How to Build Long-Running AI Agents With Google ADK 1.0

Google Developers AI recently launched Agent Development Kit (ADK) 1.0, a framework designed to manage complex, multi-day enterprise workflows. Instead of stateless single-turn chatbot interactions, ADK provides durable state machines and persistent storage. This architecture allows an agent handling HR onboarding or sales prospecting to completely shut down while waiting for external triggers, and later resume from the exact state of its last execution. Here is how to configure the toolkit, implement database sessions, and handle human-in-the-loop approvals.

Installation and Setup

ADK 1.0 is officially stable across Python, Go, and Java, with TypeScript support also available. You can initialize new agent projects using the newly released CLI tool.

Install the CLI globally via uv:

bash uv tool install google-agents-cli

The kit operates as part of the broader Gemini Enterprise Agent Platform. It leverages the Agent Runtime, which is specifically optimized for the Gemini 3.x model line, including Gemini 3 Pro and Gemini 3 Flash. This runtime provides sub-second cold starts, which is critical when agents are frequently waking up from an idle state to process asynchronous events.

Configuring Persistent Session Storage

Stateless agents lose their execution context when the underlying application restarts or scales down. ADK solves this by moving beyond local, in-memory storage using the DatabaseSessionService.

This service natively integrates with Google Cloud SQL for PostgreSQL and Firestore to serialize and store the entire session state. When an agent wakes up, the runtime hydrates the state machine from the database, ensuring context survives cluster evictions or scheduled downtime. You can configure the backend during initialization by passing your database credentials and specifying the persistence strategy in the agent configuration.

Managing Context with Event Compaction

Long-running workflows inevitably accumulate massive execution histories. Appending all historical interactions into a single prompt increases latency, drives up token costs, and pushes models past their effective context windows.

ADK addresses this via Event Compaction. Instead of treating history as a raw text log, the framework maintains ordered lists of processors. These processors dynamically filter and summarize context before it reaches the language model. When designing your agent, you define which variables and outcomes are critical for the current execution step, allowing the compaction engine to prune irrelevant conversational turns or repetitive tool outputs.

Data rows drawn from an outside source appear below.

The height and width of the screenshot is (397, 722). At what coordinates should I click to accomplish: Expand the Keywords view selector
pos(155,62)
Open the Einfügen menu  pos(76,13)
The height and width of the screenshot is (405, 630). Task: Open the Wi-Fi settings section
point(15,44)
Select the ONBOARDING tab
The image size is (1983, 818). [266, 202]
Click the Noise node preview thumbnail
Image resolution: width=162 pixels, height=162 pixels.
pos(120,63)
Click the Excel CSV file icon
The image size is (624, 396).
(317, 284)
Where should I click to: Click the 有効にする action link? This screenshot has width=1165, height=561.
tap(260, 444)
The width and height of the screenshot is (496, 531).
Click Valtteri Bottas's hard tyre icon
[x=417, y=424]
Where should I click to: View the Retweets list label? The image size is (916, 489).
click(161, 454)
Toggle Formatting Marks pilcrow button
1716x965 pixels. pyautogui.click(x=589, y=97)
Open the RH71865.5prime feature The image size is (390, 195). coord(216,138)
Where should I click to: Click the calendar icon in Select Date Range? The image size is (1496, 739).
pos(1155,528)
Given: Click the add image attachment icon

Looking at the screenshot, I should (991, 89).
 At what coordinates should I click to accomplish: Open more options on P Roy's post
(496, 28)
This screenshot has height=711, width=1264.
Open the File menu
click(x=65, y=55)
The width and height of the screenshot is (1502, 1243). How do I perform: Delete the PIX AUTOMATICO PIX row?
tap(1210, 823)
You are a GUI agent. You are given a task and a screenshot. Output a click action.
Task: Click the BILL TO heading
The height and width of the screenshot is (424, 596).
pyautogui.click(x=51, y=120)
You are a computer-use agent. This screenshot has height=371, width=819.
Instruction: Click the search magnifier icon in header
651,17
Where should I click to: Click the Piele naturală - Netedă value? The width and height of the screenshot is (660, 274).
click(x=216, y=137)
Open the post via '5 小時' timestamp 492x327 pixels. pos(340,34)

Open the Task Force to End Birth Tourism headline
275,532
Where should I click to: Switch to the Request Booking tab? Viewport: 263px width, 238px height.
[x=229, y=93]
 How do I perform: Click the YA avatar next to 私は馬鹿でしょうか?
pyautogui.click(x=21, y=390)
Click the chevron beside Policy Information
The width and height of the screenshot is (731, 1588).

Implementing Human-in-the-Loop Workflows

Enterprise processes frequently require human authorization before executing destructive actions or finalizing financial transactions. ADK introduces the ToolConfirmation component to handle these scenarios natively.

When a tool requires approval, the agent triggers the requestConfirmation() method. This immediately pauses the LLM flow and serializes the current reasoning chain. The agent enters a dormant state until the user provides the necessary payload or approval click. Once authorized, the framework resumes execution precisely where it left off. You do not need to reconstruct the prompt or ask the model to re-evaluate the previous steps.

Agent Memory Bank and Profiles

Beyond basic session state, ADK includes a Memory Bank feature designed to recall high-accuracy details from past interactions. This system utilizes Memory Profiles to separate transient session data from persistent user preferences.

For example, if a user mentions a specific dietary restriction during a travel booking workflow, that detail is stored in their long-term memory profile. Weeks later, during a completely separate dining reservation workflow, the agent can retrieve this low-latency profile and apply the constraint automatically. This removes the need to constantly query a vector database for basic user facts.

Structuring Multi-Agent Networks

For complex domains, you can organize networks of specialized sub-agents using ADK’s graph-based framework. The toolkit includes native support for the Agent-to-Agent (A2A) Protocol, meaning your ADK workflows can collaborate seamlessly with agents built in other frameworks like LangGraph, CrewAI, or Semantic Kernel.

When connecting disparate systems, ensure you map out the specific capabilities of each node to avoid circular dependencies. If you are migrating an older system, you may want to start by refactoring your monolithic agents into specialized functional blocks before networking them together.

To move these multi-agent systems into production, you can deploy them via the GKE Agent Sandbox. This hardened environment within Google Kubernetes Engine allows you to safely execute model-generated code, spinning up to 300 sandboxes per second per cluster.